Is it possible to achieve MCMC convergence diagnostics through iterative initialization?

Hello, I encountered a problem while using Dynare for estimation. I tried to search existing posts and materials but couldn’t find an answer.

Based on the US_VI16 in MMB, I wrote a new model for estimation. The model has a total of 30 parameters to be estimated, and the prior, initial values, and bounds for the parameters are set using the settings in US_VI16. In SW2003, my data can pass MCMC convergence diagnostics and obtain estimation results.I attempted estimation with mh_replic=1000000 and found that the MCMC convergence diagnostics did not pass. I tried another approach: I first set mh_replic=100000, used the posterior means as new initial values, repeated this process three times, and found that the MCMC convergence diagnostics passed.

I would like to know if this approach is reasonable. Does it imply that, when the model derivation and data processing are correct, as long as the parameter settings are not too wrong, one can find an MCMC diagnostic convergence result through such an operation?

Since English is not my native language, I ask for your understanding if my choice of words or expressions may cause any discomfort. Sincerely, I appreciate every researcher willing to help me with my questions!
Hongming Zhang

You should try to understand what is going on here, typically be inspecting the trace_plot. What you describe sounds like your MCMC did not start at the actual mode and drifted upwards over the subsequent runs. If that is the case, then your approach is reasonable.

Dear Professor Jpfeifer, thank you for your response!

I introduced a new financial friction in US_VI16 and used a longer time series of US data, so I am inclined to believe that the actual mode was not found during the estimation process. Under such circumstances, I first attempted to increase the number of mh_replic, but I found that the MCMC diagnostics still did not pass. I speculated that it might be because the actual mode is too far away, and simply increasing the number of mh_replic seems to require a lengthy process. Therefore, I tried the method I mentioned to update the initial values.

Following your advice, I included the trace_plot command. Since there are many variables, I selected only two variables from the MCMC diagnostics. In the first estimation, the variables moved in a certain direction in both chains, indicating that a suitable position had not been found. In the third estimation, the variables basically no longer moved in a certain direction and resembled white noise, indicating that a suitable position had been found. Could you confirm if my understanding is correct?

I’m sorry; I don’t know how to set the initial values correctly, hence the questions and attempts. Could you provide guidance on a general approach?

Once again, thank you for your selfless assistance.
Hongming Zhang

First:
Trace plot for parameter rho_pi by first estimate (block number 1)
Trace plot for parameter rho_pi  by first estimate (block number 1)

Trace plot for parameter rho_pi by first estimate (block number 2)
Trace plot for parameter rho_pi  by first estimate (block number 2)

Trace plot for parameter phi by first estimate (block number 1)
Trace plot for parameter phi  by first estimate (block number 1)

Trace plot for parameter phi by first estimate (block number 2)
Trace plot for parameter phi  by first estimate (block number 2)

Third:
Trace plot for parameter rho_pi by third estimate (block number 1)
Trace plot for parameter rho_pi  by third estimate (block number 1)
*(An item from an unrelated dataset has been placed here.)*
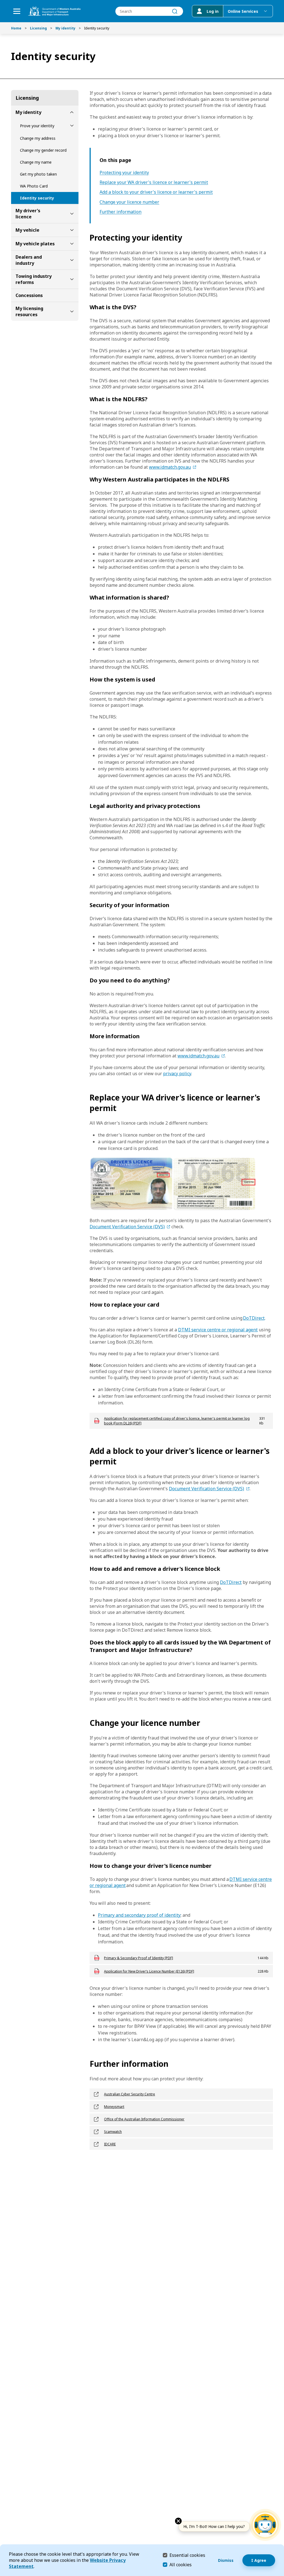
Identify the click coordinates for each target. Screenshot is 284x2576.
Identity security (37, 198)
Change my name (36, 162)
Trace plot for parameter rho_pi by third estimate (block number 2)
Trace plot for parameter rho_pi  by third estimate (block number 2)

Trace plot for parameter phi by third estimate (block number 1)
Trace plot for parameter phi  by third estimate (block number 1)
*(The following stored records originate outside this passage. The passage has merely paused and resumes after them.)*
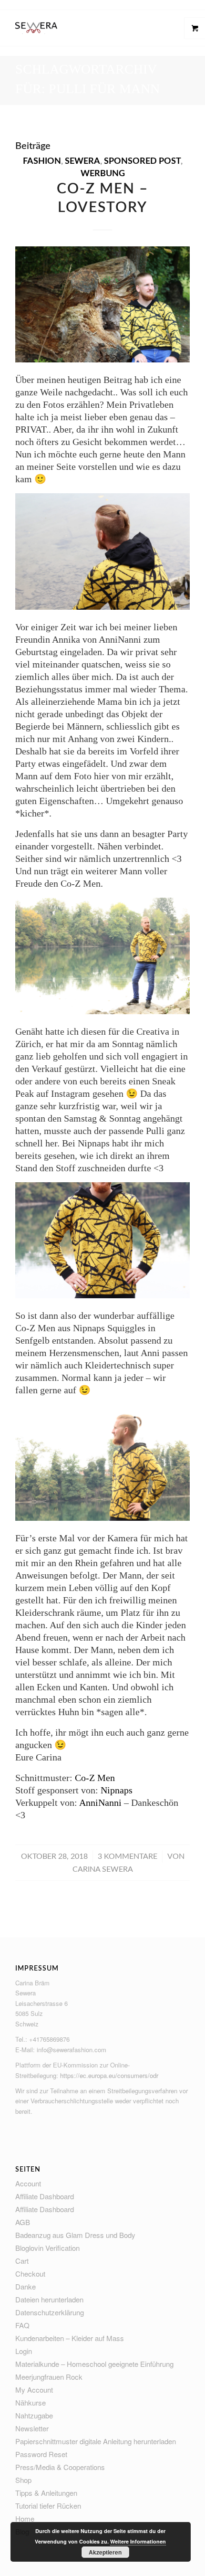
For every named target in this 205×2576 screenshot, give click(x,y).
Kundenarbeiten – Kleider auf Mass (69, 2338)
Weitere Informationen (138, 2541)
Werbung (103, 174)
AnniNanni (100, 1802)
Trace plot for parameter phi by third estimate (block number 2)
Trace plot for parameter phi  by third estimate (block number 2)

Your MCMC shows poor mixing but not really a trend. I guess you will simply need a lot of draws to properly sample from the ergodic distribution.

I will try to increase the number of samples to over 1,000,000, thanks for your guidance!
However, a significant increase in the number of samples will considerably extend the runtime, and I need to run ten models, incurring high time costs. I still hope to use the iterative initialization method mentioned earlier to save a lot of time. Do you think this is feasible, or do you have any other suggestions that might be more effective?

That’s hard to tell. But this exercise will be time-intensive in any case.

Although this is indeed a time-consuming exercise, your communication has made it exceptionally meaningful for me. I believe leveraging multiple computers to run in parallel would be my best option. Once again, I sincerely appreciate your assistance.